Una bolletta per consumo idrico che scotta. E’ stata letta e riletta. Circa ventimila euro sono troppi, s’è detto in una corale a più fronti. Reale consumo, errore di lettura, contatore non funzionante. Tutti a chiedersi cosa sia accaduto. Il sindaco Maria Monisteri, che abbiamo raggiunto per capire cosa sia realmente accaduto, è stata chiara. Ci ha parlato – dall’altro capo del telefono – con il fascicolo in mano. “Mi sono fatta portare dagli uffici tutto il fascicolo. La lettura è reale, alla famiglia nel 2021 era arrivata una bolletta di diecimila euro – ha spiegato il primo cittadino – allora hanno chiesto la revisione; è andato il nostro tecnico ed ha potuto appurare che il consumo era reale tanto è vero che la stessa famiglia della signora ha attestato che il consumo fosse regolare. Comunque l’istruttoria è in corso e dico che le vogliamo venire incontro. E’ giusto dire anche che non è stato un errore, non è stata una bolletta pazza o una incuranza degli uffici. Il nostro tecnico ha controllato il contatore ed ha appurato che è funzionante. Anni di non pagamento hanno portato a questa cifra”. Alla luce della dichiarazione del primo cittadino non ci sarebbero errori ma solo la constatazione che gli uffici hanno agito in maniera regolare.

La nuova era che dovrebbe combattere l’evasione è iniziata?

Un Comune in dissesto qualcosa la deve pur fare.

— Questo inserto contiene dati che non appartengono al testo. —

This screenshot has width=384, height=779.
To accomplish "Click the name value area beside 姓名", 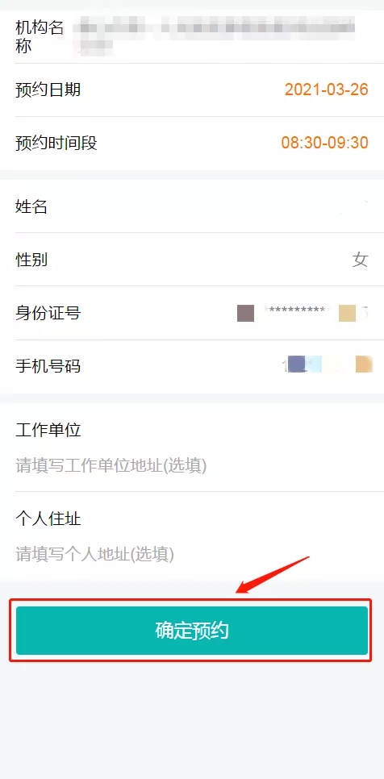I will click(x=355, y=206).
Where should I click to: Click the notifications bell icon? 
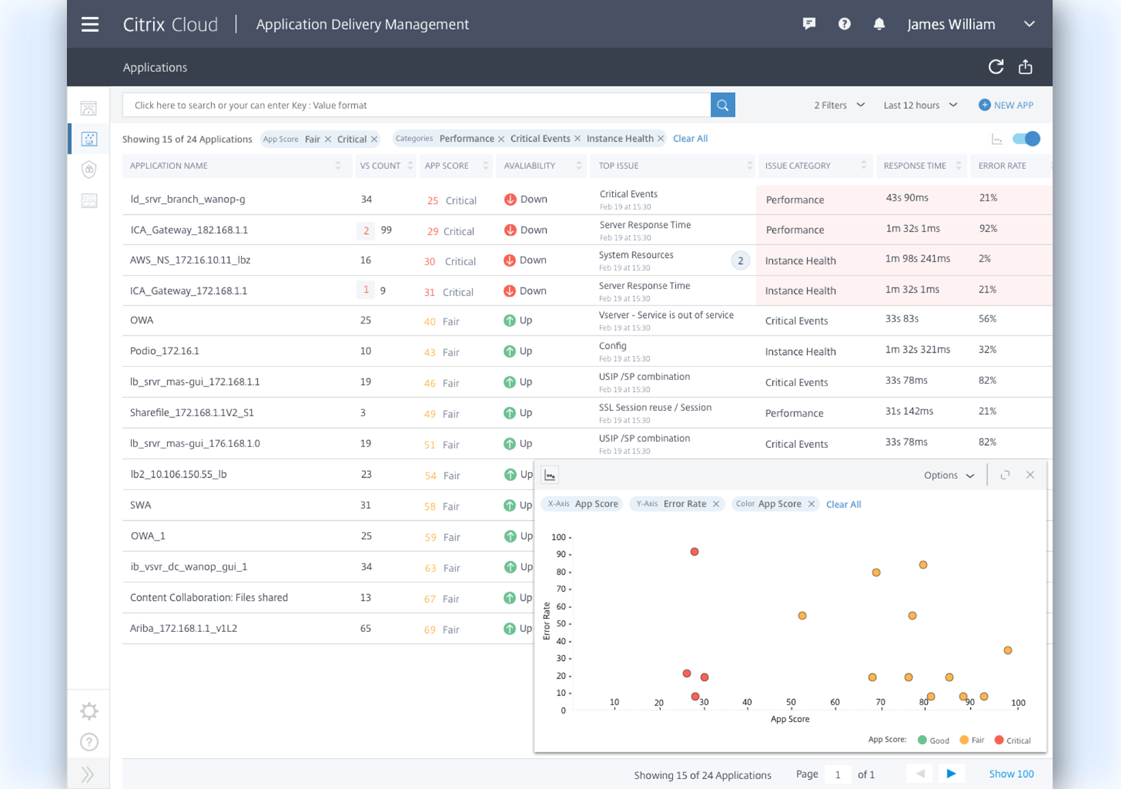coord(879,24)
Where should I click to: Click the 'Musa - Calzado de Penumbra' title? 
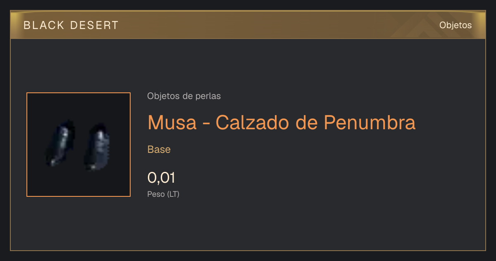click(281, 122)
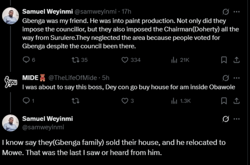View MIDE tweet's 1.3K views analytics

tap(181, 101)
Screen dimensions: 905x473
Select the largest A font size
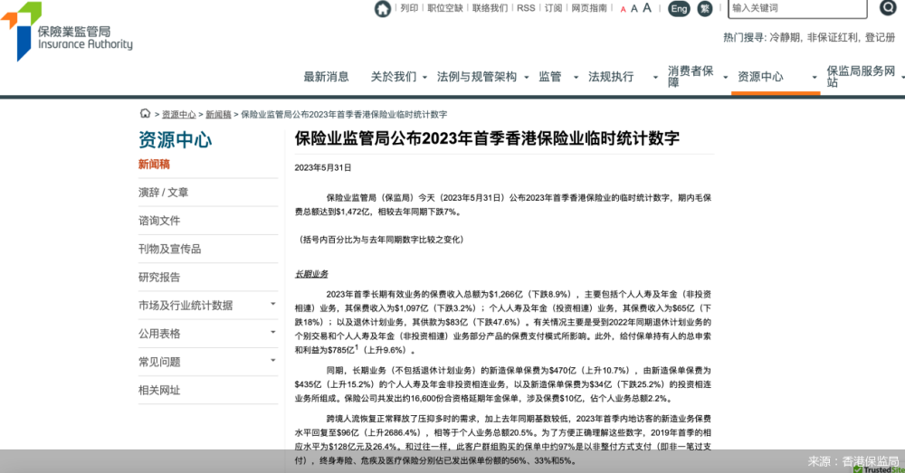[647, 7]
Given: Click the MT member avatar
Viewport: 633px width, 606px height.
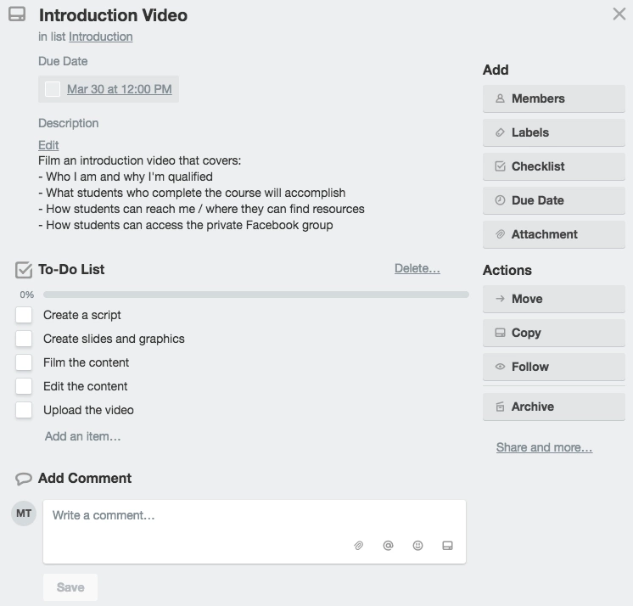Looking at the screenshot, I should tap(24, 513).
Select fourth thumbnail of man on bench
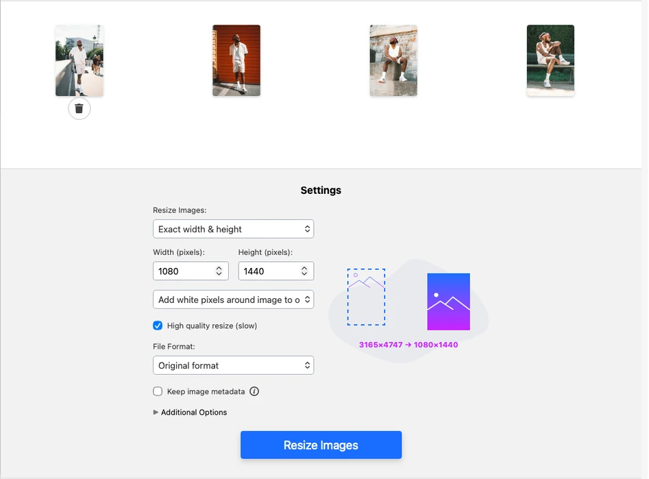This screenshot has width=649, height=479. [x=550, y=60]
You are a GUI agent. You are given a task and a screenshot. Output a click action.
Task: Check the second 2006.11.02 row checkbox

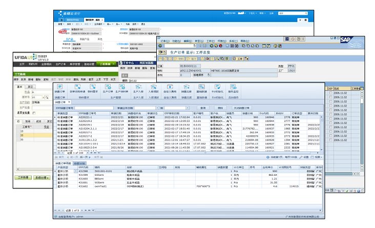coord(330,97)
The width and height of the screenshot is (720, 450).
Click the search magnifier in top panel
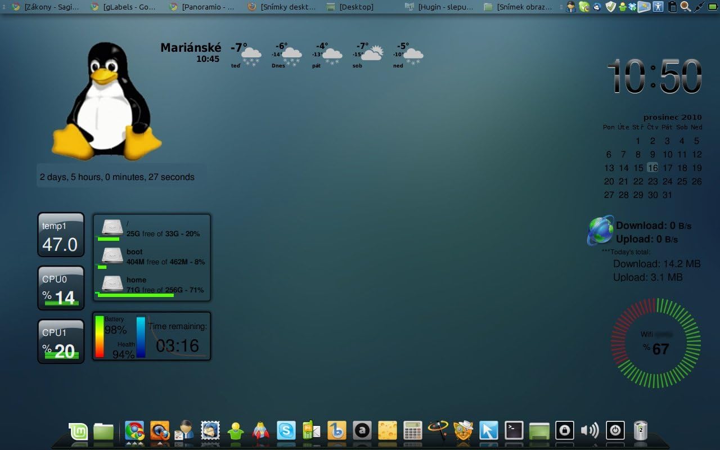coord(685,7)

Deve lavorare, deve fare rispettare le regole, deve chiedere i pagamenti per poter garantire i servizi. Niente più “pagherò”. Anzi no: tutti saranno chiamati a pagare per i servizi erogati. E se nel tempo ci sono stati ritardi si dovrà pure recuperare. Naturalmente nella correttezza dei numeri. Ed a questi gli uffici ci stanno lavorando per rifarsi, forse, del tempo perduto.